Data provided START
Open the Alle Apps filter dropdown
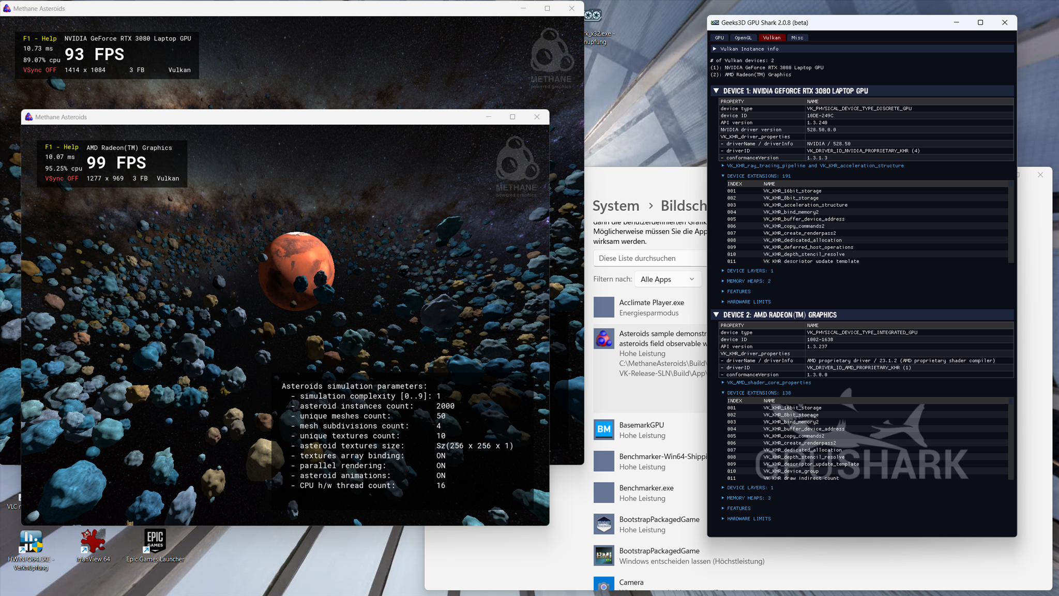Screen dimensions: 1059x596 [x=668, y=279]
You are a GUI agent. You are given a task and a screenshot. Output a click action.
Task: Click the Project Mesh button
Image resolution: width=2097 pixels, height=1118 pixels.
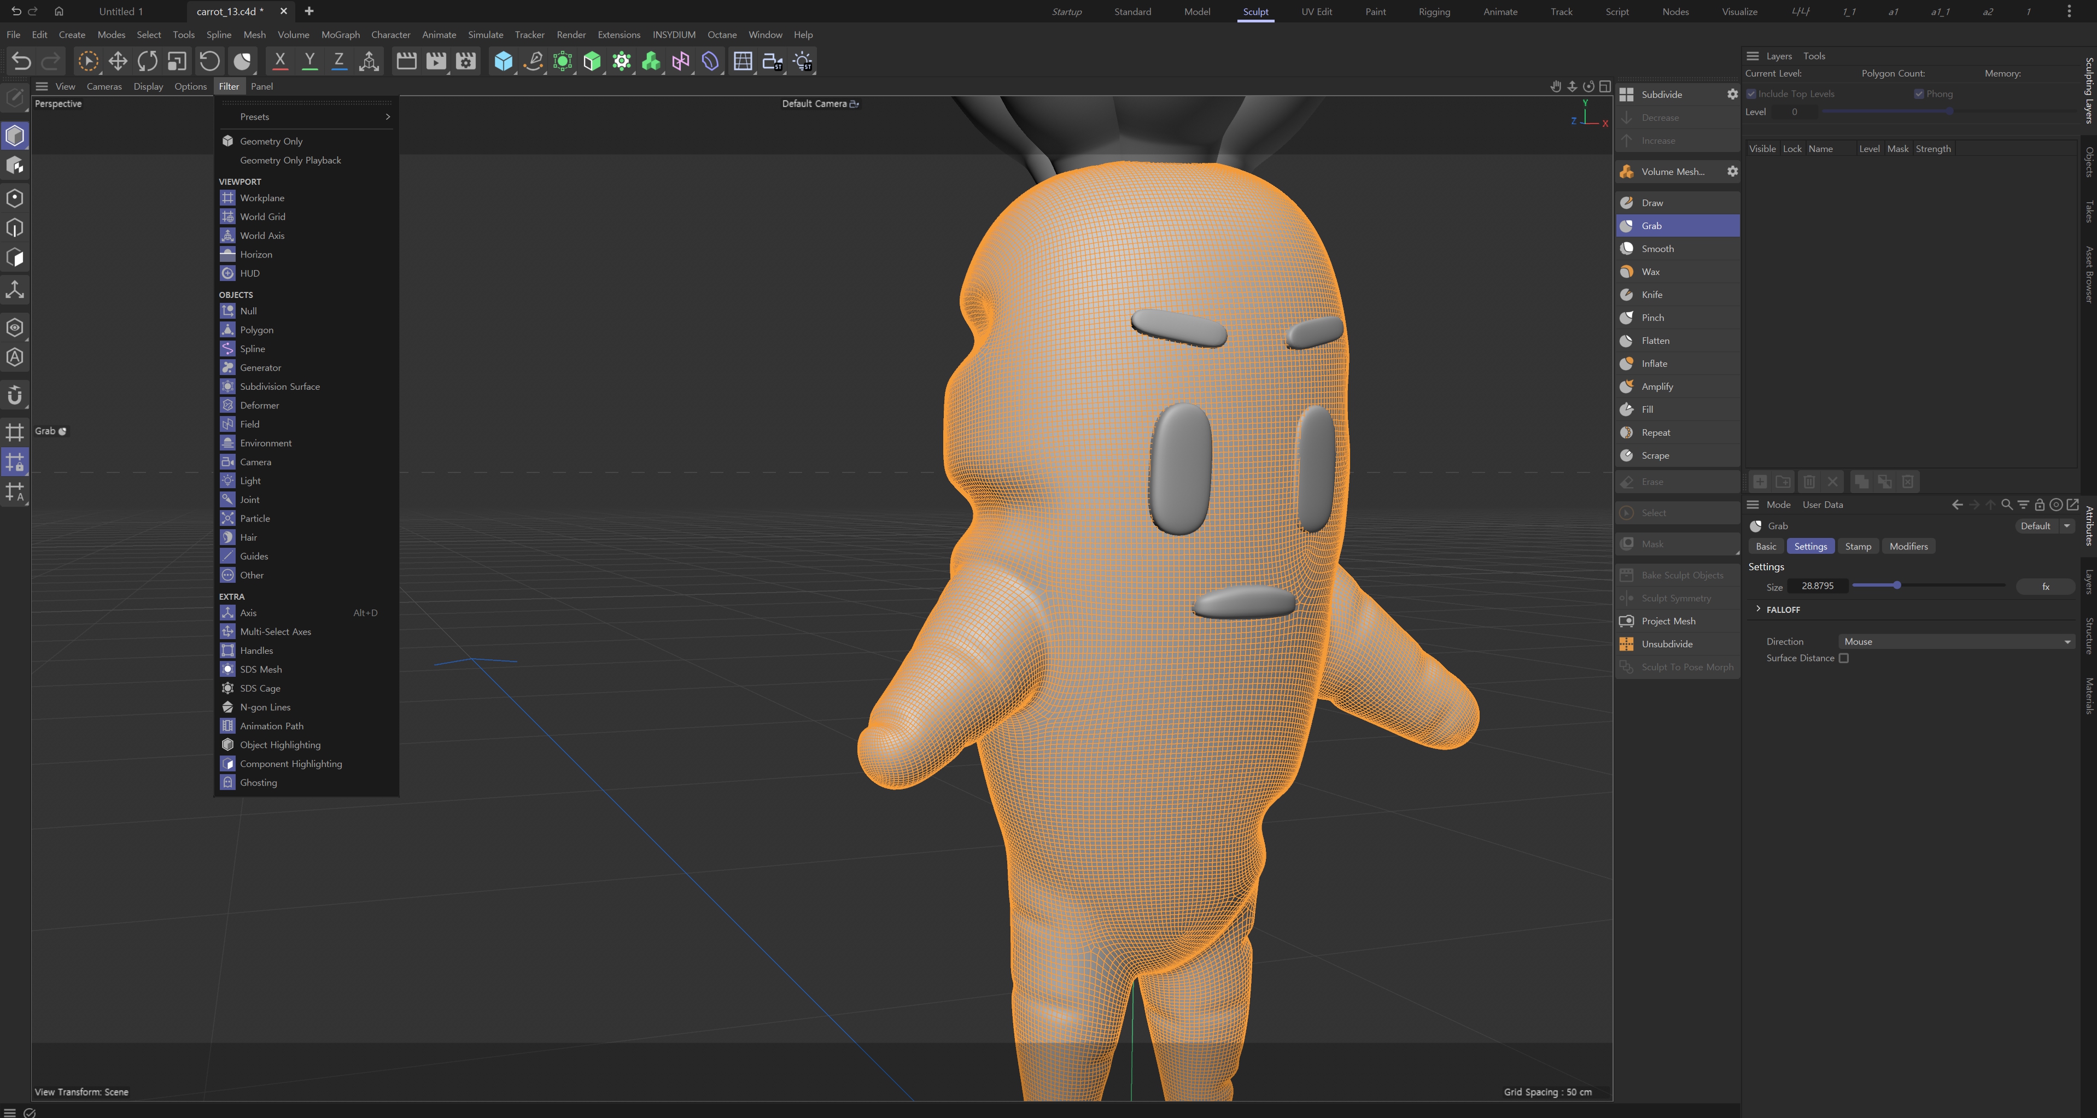[x=1668, y=621]
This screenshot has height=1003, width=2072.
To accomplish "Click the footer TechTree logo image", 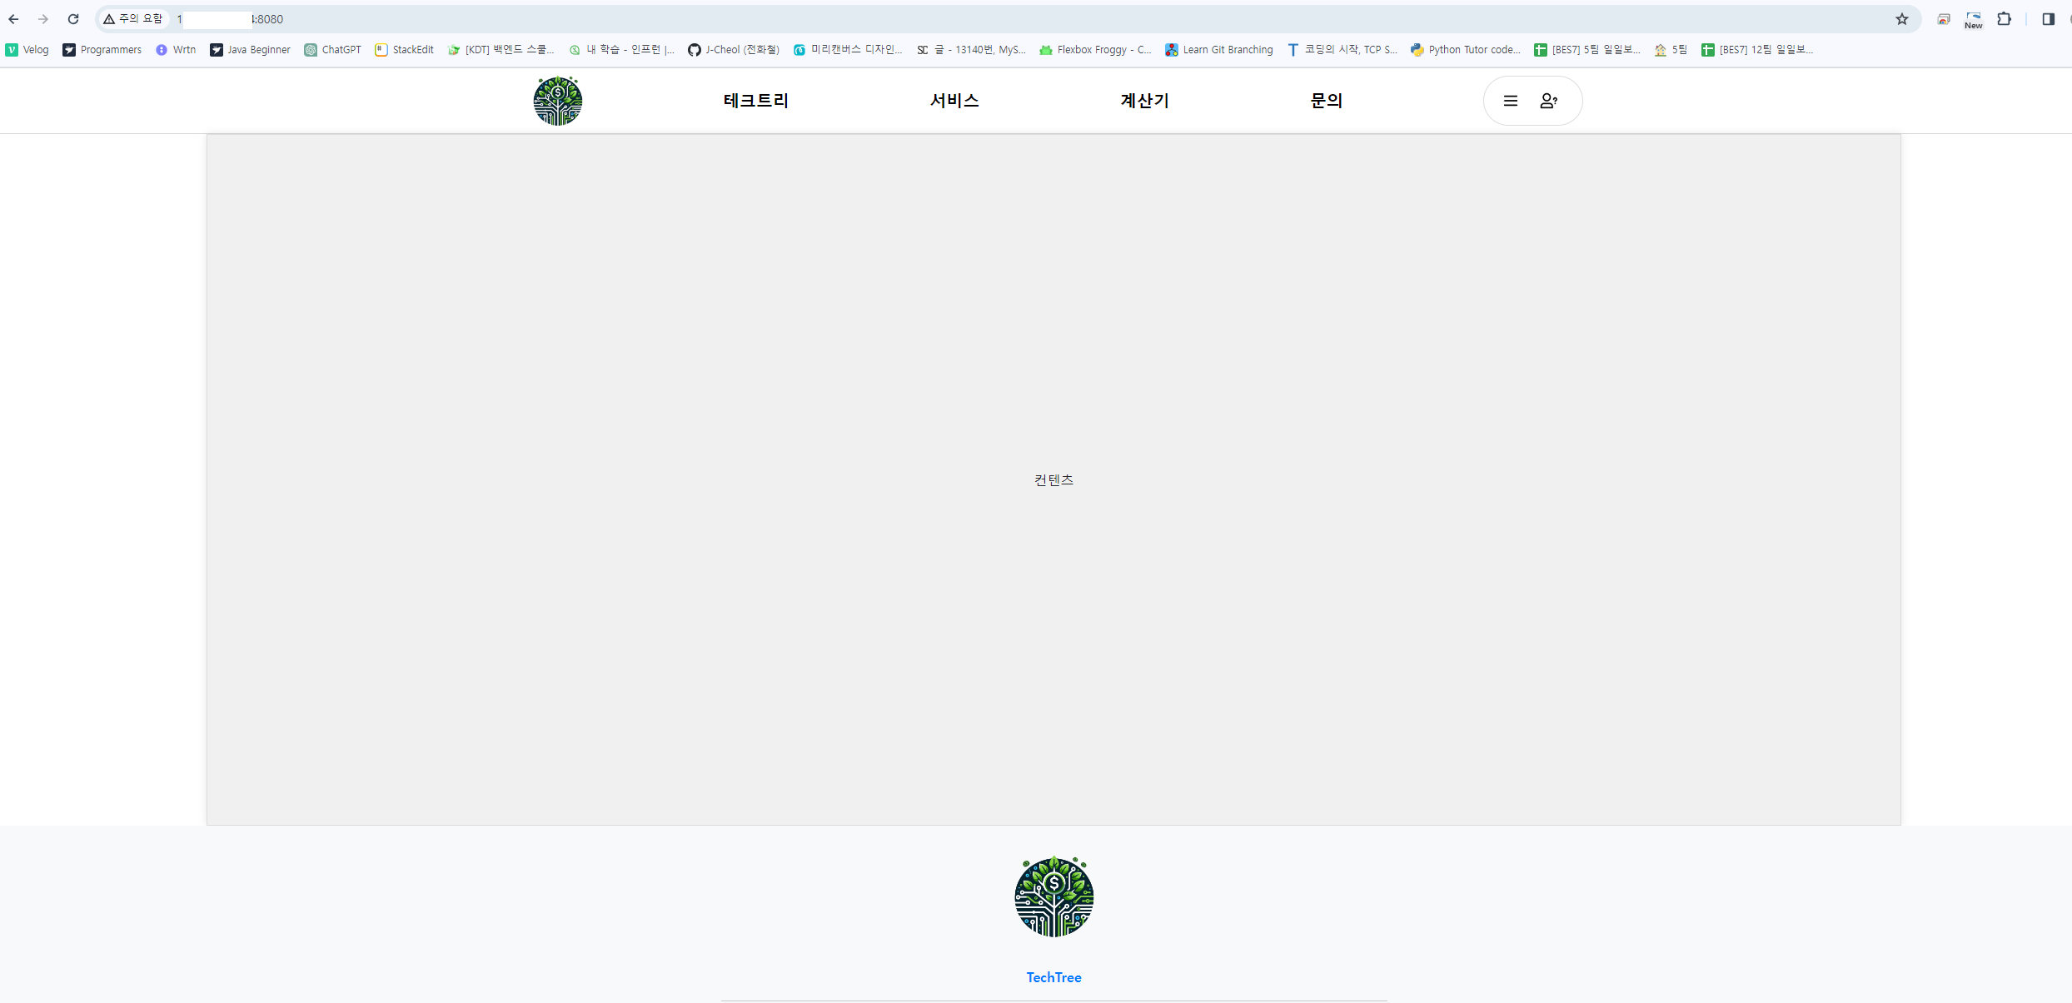I will [1053, 897].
Data provided END
Those lines of the records above that run from the one containing "You are a GUI" through the one containing "This screenshot has height=1003, width=2072." should be returned exactly, with no pictures among them.

You are a GUI agent. You are given a task and a screenshot. Output a click action.
Task: Click the Project Mesh button
Image resolution: width=2097 pixels, height=1118 pixels.
[x=1668, y=621]
This screenshot has height=1003, width=2072.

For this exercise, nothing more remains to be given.